Fairness, Responsibility, Safety
- A Survey on Bias and Fairness in Machine Learning. A good and comprehensive survey of general concerns and approaches to addressing bias in machine learning problems.
- On the (im)possibility of fairness. No need to read it too in detail; skimming it and understanding the main result is fine. Argues that different mathematized components of algorithmic fairness are fundamentally incompatible with each other in the ideal.
- The Myth in the Methodology: Towards a Recontextualization of Fairness in Machine Learning. We’ve got it all wrong, philosopher Lily Hu shows us. Fairness cannot be mathematized.
- What’s sex got to do with fair machine learning? An investigation of gender variables in machine learning models.
- What is ‘race’ in algorithmic discrimination on the basis of race? An investigation of race variables in machine learning methods.
- Moving beyond “algorithmic bias is a data problem”. Sara Hooker takes on the pervasive idea of GIGO (Garbage In, Garbage Out) suggests that data is the root source of bias.
- What Do Compressed Deep Neural Networks Forget? An empirical follow-up from the previous opinion piece. How do different compression methods affect model performance?
- Optional: Characterizing and Mitigating Bias in Compact Models. Related work if you are interested in additional research in this direction.

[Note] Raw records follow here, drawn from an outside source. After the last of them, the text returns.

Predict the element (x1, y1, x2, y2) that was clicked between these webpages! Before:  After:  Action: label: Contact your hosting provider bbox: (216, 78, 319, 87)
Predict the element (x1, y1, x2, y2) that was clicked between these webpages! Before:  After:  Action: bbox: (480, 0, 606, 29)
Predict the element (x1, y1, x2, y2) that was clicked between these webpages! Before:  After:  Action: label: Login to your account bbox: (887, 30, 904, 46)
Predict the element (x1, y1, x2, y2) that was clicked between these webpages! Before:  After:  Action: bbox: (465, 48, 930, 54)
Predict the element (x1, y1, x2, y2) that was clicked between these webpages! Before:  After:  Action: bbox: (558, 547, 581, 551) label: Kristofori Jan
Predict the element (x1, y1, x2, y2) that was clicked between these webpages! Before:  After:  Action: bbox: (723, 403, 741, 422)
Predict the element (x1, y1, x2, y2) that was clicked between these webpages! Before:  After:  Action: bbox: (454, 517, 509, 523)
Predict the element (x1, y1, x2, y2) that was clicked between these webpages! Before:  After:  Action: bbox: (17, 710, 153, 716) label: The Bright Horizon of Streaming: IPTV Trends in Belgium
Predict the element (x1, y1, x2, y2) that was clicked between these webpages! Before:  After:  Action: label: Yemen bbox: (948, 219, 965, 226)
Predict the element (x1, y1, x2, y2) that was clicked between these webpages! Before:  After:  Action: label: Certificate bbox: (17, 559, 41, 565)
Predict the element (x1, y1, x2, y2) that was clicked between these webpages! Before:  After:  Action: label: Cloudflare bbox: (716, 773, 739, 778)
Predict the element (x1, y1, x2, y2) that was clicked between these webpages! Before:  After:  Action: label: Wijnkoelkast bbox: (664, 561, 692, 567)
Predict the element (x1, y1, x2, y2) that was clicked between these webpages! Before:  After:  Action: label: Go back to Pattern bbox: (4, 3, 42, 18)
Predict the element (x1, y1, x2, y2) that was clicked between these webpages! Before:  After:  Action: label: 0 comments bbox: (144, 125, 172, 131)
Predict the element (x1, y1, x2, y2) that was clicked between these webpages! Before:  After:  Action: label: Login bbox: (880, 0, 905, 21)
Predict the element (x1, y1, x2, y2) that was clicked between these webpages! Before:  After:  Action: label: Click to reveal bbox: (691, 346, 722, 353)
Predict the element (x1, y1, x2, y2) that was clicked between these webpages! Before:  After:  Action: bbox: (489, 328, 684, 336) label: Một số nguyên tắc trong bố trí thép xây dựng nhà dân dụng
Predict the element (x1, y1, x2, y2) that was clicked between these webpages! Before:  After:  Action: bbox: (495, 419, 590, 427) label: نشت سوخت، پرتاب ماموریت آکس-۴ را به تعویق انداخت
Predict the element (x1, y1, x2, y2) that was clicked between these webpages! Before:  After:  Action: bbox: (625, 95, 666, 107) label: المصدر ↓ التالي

- The Curious Case of Common Sense. Our very own professor Yejin Choi reflects on the difficulty of codifying common sense into AI models.
- You may be interested in Yejin Choi’s research papers, each of which address different dimensions of common sense reasoning: https://homes.cs.washington.edu/~yejin/
- Can Machines learn Morality? The Delphi Experiment. An attempt to train a language model to understand commonsense morality. You can play with the Delphi model at https://delphi.allenai.org/.
- Constitutional AI: Harmlessness from AI Feedback. An important proposal for a framework to regulate AI with AI from a set of constitutional principles.
- Predictability and Surprise in Large Generative Models. An empirical and theoretical investigation of the difficulties of regulating LLMs.
- The Hardware Lottery. Thinking about how AI development is constrained by the hardware available.
- Socially situated artificial intelligence enables learning from human interaction. A very interesting paper from our very own professor Ranjay Krishna on how humans can more actively engage with and shape AI models.
- On the Opportunities and Risks of Foundation Models. A classic in AI safety. Read the introduction (section 1) and “Society” (section 5) at minimum.
- The Dark Side of Techno-Utopianism. An accessible and thoughtful conclusion to this unit: what is our role in tech, and is it as rosy as we think it is?
Task
Read the GPT-3 paper, the GPT-4 model card, or the LaMDA paper (or another recent large language model paper). Focus on the discussions on safety and fairness. Drawing upon the sources in both the theory and the fairness sections of this unit, criticize the evaluations – identify what is mistaken, what assumptions are made, what is socially problematic, what possible biases may have been unidentified or which lie latent in the design, etc.